Your task
After locating the line containing "You are a GUI", transcribe that line and all following lines exactly, stopping only at the end of the records.

Task material
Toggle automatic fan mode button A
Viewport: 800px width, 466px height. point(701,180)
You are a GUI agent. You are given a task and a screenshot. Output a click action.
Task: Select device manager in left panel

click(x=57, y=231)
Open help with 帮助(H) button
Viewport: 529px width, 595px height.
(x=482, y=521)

The completed task
You are a GUI agent. You are given a task and a screenshot. Output a click action.
Task: Select device manager in left panel

click(x=57, y=231)
Open help with 帮助(H) button
Viewport: 529px width, 595px height.
(x=482, y=521)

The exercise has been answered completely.